Sin came through one man; and death through sin.

I said at the outset that Genesis 1 – 3 is one of favorite sections of the Bible, but I am still glad we have the rest of Scripture to help us interpret it. Romans 5:12 gives us a helpful description of the fall.

Therefore, just as sin came into the world through one man, and death through sin, and so death spread to all men because all sinned.”

I talk to many people about the incompatibility of the creation narrative with the naturalistic evolutionary worldview. Ultimately, what convinced me of the truthfulness of the Biblical narrative is not a scientific argument, but a theological one.

The passage from Romans tells us that sin is the result of the fall, not the driver of creation. A naturalist’s view of evolution requires death, of course, but death and the turnover of many generations (from a single-cell organism to many-celled organisms to the creatures and animals that we know today) leads to a steady improvement and a survival of the fittest. While it is true that observable competition between species leads to a selective force on animals over shorter time scales today (natural selection, sometimes called microevolution), this perverse world view tells us that death is a producer of something good: life. Instead, we would do well to remember the lesson from Genesis 3: sin leads to death.
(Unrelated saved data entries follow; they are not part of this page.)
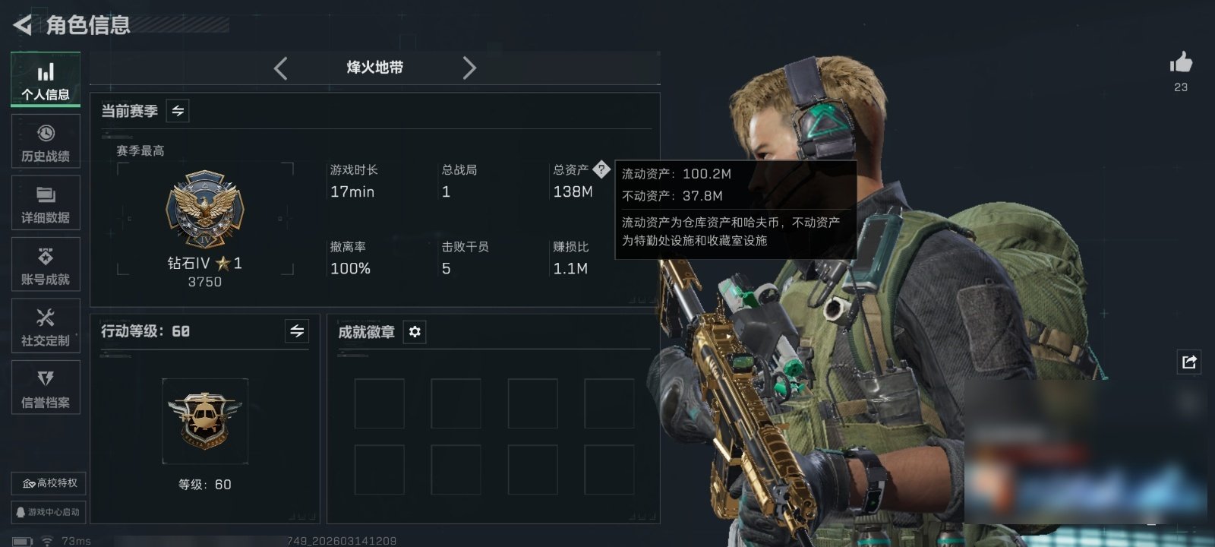Click the share icon on the right edge

1189,362
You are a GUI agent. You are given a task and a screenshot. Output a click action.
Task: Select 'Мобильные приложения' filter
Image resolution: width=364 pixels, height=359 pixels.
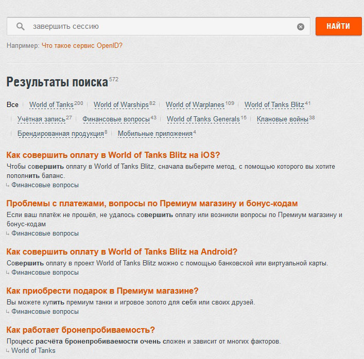[154, 134]
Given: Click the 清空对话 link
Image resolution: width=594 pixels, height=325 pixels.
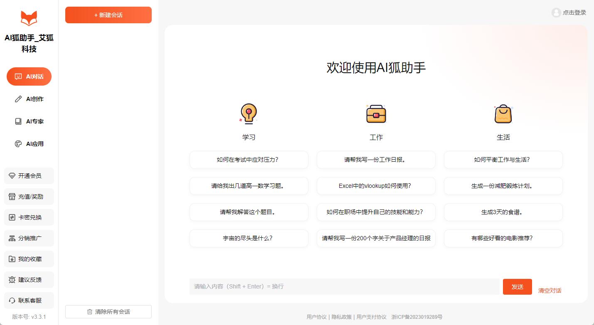Looking at the screenshot, I should point(550,291).
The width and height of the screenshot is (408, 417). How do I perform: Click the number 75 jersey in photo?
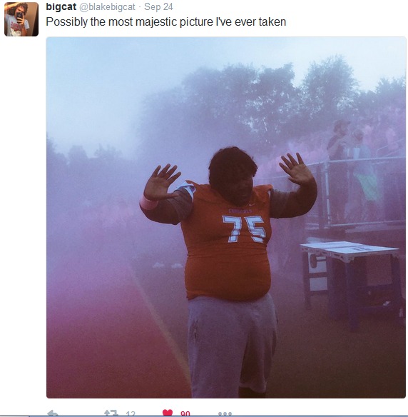[244, 228]
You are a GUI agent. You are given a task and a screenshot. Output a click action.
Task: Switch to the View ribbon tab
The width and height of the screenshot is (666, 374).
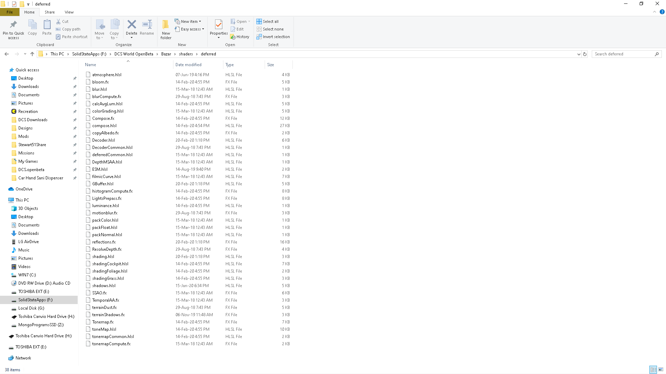(69, 12)
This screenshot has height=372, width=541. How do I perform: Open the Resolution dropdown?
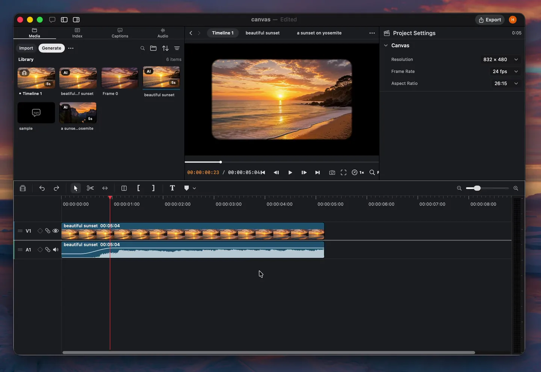[501, 60]
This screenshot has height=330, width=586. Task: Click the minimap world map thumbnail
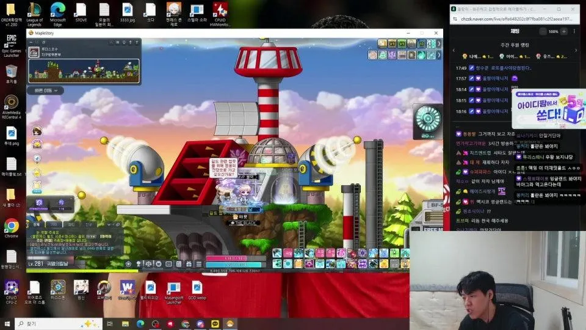tap(84, 71)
Let us make man in our image.

A naturalistic evolutionist will have a difficult time placing the value of a human life over another animal’s life. We know that mankind has intrinsic beauty and value, regardless of disease, disability, hardship, race, gender, or any other differentiator because humans are made in God’s image. With this image-bearing we can step into our role as leaders in the world, entrusted with the dominion over creation. Let’s use it for His glory!
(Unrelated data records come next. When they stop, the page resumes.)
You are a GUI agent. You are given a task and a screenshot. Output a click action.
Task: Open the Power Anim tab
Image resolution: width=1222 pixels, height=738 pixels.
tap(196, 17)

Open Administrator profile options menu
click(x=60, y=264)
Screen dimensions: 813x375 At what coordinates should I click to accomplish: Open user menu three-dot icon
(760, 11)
Grace, what beautiful grace is seen over and over in the first three chapters of the Bible. First of all, God is gracious to include us in His creation. Not only is He our Creator but He loves His created ones! He loves us enough to give us fulfillment in work and dominion over the earth. He loves us enough to give us a help-mate when it is not good for man to be alone. He loves us enough to give us a record of creation story. He loves us enough to give us commands to follow for our own good.

The gospel was promised to Adam.

God’s character is put on display in the third chapter of Genesis immediately after the first sin. Before dealing with the woman, (or with the man) God instead pronounces a curse on the serpent and prophesies a coming offspring that will crush the serpent’s head. We see Jesus promised to mankind even before God turns to the woman (pain in childbearing) and to the man (thorns and thistles). The first words out of the mouth of God after the first sin is a promise of a coming judgement on the evil forces of the world. What a gracious God we serve!

I remember the first time I saw the gospel in Genesis 3. I was so shocked, filled with amazement of God’s foresight and sovereignty. Truly the entire Bible is an unfolding narrative of His redemptive plan to save all mankind. The first three chapters just happen to give an excellent overview, summary, and foreshadowing of the rest of the story!